The problem => Among the entries below, one stretch runs from the line that contains "Task: Click the Time Held Top 20 label" through the line that contains "Given: Click the チェック済み status in 73,900 row". Repeat that stretch exactly, ends included, and only that.

Stored data =>
= = = =

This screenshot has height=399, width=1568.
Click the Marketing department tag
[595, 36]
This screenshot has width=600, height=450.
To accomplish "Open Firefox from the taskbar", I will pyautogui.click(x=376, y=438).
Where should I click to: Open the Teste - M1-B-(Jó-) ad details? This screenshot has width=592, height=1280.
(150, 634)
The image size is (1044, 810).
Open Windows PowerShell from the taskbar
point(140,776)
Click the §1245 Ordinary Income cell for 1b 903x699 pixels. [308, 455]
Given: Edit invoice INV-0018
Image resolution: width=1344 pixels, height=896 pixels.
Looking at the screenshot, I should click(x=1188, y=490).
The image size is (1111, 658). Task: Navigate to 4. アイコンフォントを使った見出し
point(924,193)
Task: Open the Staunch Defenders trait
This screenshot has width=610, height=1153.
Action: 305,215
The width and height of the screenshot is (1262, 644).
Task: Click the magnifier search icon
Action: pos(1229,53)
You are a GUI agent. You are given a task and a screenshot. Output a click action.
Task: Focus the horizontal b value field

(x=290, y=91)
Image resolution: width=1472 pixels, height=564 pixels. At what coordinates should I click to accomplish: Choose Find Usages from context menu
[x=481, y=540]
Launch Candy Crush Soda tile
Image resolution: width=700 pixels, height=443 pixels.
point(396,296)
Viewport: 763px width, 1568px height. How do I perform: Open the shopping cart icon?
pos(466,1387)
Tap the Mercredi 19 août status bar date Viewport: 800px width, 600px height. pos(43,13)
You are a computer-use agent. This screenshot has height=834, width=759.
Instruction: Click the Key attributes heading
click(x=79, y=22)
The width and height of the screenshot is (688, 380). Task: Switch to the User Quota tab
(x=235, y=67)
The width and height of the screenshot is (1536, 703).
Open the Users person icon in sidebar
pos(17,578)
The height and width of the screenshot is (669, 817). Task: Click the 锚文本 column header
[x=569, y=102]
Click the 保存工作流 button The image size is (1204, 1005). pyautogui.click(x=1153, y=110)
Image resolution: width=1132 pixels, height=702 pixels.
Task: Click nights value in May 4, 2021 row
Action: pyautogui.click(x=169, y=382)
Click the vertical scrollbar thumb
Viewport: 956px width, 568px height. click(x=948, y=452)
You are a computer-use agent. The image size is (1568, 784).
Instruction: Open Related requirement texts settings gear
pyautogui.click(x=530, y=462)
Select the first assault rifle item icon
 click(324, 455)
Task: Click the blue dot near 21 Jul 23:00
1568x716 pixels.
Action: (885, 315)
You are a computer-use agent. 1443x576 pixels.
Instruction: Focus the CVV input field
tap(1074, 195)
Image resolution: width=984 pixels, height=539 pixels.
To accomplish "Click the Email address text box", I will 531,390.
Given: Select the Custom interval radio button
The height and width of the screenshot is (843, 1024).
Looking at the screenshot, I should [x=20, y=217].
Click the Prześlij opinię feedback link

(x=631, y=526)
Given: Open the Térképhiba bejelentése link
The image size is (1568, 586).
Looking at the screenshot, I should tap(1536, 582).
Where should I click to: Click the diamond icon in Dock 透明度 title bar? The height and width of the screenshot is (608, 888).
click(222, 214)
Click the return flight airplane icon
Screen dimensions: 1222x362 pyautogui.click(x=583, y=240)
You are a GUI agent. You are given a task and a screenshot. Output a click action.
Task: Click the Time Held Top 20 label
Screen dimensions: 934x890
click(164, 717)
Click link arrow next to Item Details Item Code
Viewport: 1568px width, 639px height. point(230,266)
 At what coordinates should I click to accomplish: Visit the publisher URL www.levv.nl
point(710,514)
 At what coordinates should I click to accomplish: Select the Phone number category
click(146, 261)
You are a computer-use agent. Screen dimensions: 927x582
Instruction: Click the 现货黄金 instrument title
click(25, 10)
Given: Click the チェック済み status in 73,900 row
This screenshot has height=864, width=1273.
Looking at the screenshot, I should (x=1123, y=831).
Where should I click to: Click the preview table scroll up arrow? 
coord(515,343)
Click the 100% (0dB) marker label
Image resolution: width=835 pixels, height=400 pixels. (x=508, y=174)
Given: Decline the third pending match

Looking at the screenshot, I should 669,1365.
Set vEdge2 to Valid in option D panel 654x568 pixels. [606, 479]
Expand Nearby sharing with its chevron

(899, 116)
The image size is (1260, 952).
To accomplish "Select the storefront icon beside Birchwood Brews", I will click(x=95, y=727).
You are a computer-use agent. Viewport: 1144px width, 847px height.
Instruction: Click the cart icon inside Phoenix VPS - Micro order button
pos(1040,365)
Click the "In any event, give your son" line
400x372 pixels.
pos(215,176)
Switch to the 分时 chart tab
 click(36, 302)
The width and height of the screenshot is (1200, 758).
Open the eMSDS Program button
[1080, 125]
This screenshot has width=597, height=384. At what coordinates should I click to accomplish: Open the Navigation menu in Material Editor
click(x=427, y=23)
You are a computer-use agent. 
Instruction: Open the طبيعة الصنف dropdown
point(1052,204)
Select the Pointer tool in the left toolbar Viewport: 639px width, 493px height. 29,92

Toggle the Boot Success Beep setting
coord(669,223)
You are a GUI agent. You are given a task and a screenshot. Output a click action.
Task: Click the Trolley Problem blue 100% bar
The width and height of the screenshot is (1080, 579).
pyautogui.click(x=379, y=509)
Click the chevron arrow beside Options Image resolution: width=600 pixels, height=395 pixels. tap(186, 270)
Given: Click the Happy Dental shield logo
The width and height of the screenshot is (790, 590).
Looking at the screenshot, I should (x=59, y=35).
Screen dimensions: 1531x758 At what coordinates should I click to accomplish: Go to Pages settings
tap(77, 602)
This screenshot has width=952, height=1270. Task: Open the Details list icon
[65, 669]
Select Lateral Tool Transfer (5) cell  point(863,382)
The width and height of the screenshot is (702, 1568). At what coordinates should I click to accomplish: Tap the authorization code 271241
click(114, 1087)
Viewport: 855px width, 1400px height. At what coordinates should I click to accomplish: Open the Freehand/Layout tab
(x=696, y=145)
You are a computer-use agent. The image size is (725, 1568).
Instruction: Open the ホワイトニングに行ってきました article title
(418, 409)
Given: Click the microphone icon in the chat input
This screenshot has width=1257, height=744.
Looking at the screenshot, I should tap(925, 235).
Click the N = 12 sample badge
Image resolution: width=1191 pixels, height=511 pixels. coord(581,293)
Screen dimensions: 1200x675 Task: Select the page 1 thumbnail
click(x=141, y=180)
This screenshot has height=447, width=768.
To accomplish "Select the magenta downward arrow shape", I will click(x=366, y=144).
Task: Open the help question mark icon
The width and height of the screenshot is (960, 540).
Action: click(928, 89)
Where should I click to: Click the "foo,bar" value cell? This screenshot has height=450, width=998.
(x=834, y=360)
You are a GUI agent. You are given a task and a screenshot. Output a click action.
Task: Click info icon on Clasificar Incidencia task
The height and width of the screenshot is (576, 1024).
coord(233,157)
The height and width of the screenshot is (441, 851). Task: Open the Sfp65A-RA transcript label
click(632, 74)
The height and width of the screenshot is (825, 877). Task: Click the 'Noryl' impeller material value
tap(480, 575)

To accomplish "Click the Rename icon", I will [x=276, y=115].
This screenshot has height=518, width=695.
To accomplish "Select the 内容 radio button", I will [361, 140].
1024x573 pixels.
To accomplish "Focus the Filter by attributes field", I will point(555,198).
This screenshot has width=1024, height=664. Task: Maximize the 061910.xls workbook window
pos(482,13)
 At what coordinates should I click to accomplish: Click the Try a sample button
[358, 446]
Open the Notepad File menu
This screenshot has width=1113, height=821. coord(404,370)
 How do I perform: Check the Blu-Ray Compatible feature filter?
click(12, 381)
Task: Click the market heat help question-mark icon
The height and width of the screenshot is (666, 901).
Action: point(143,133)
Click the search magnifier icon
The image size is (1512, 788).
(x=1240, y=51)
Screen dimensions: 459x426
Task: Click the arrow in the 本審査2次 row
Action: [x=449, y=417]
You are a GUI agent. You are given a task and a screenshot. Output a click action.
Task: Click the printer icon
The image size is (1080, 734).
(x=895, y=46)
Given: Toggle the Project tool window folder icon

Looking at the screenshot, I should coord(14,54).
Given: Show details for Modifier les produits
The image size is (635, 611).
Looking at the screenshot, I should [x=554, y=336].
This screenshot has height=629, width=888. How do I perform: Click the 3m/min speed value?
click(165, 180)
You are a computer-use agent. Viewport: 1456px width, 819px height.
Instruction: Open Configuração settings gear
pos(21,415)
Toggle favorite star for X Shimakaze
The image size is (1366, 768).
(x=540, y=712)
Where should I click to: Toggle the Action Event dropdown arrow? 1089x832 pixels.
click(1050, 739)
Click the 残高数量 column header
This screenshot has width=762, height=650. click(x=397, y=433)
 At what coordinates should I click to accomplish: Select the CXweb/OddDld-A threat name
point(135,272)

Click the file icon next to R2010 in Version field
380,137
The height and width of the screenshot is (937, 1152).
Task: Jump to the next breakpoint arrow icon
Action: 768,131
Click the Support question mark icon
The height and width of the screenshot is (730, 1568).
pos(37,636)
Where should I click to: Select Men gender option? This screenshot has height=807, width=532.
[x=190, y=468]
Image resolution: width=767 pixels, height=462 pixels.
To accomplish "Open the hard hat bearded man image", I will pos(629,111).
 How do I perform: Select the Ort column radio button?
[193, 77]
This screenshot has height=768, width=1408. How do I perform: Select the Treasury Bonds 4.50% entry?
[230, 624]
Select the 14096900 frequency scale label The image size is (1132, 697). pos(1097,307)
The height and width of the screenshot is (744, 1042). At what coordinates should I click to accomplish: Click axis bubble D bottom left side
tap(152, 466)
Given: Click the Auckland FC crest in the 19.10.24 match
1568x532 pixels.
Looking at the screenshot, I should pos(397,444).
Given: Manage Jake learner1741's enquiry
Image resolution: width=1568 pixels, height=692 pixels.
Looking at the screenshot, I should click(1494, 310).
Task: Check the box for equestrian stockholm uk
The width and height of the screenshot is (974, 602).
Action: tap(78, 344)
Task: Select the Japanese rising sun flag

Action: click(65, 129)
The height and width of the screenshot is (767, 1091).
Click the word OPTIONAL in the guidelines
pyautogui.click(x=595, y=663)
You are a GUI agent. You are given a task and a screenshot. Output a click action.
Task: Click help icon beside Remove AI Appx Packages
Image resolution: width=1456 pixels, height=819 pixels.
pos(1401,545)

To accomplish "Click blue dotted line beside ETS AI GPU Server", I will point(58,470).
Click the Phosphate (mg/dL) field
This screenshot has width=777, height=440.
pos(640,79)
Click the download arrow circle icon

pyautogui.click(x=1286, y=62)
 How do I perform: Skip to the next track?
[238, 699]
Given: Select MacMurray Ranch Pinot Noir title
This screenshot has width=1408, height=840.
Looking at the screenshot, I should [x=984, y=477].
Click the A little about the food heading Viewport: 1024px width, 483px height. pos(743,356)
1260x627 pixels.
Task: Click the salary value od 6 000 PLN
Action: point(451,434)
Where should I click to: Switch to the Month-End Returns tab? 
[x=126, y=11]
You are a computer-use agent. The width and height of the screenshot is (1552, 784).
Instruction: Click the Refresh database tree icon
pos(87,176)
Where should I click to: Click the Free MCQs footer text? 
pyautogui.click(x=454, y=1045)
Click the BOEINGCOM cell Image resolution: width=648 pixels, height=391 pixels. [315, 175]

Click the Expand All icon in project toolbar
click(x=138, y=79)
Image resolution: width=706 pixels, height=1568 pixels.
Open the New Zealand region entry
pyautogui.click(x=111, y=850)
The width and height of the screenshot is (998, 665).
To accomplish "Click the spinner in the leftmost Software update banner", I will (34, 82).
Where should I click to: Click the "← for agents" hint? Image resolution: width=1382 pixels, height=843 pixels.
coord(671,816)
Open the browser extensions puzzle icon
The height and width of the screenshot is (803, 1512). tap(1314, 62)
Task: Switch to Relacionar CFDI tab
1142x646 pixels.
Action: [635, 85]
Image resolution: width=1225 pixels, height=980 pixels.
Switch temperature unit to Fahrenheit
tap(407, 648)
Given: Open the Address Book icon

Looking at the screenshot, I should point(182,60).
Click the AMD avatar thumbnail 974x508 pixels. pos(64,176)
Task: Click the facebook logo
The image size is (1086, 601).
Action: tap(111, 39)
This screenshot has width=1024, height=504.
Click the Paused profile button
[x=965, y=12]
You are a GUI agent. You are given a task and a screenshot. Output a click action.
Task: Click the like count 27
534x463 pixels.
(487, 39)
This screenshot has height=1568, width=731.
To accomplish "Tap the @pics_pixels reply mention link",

= = = =

Written solution =>
Task: Click the Time Held Top 20 label
Screen dimensions: 934x890
click(164, 717)
Click link arrow next to Item Details Item Code
Viewport: 1568px width, 639px height. point(230,266)
 At what coordinates should I click to accomplish: Visit the publisher URL www.levv.nl
point(710,514)
 At what coordinates should I click to accomplish: Select the Phone number category
click(146, 261)
You are a computer-use agent. Screen dimensions: 927x582
Instruction: Click the 现货黄金 instrument title
click(25, 10)
Given: Click the チェック済み status in 73,900 row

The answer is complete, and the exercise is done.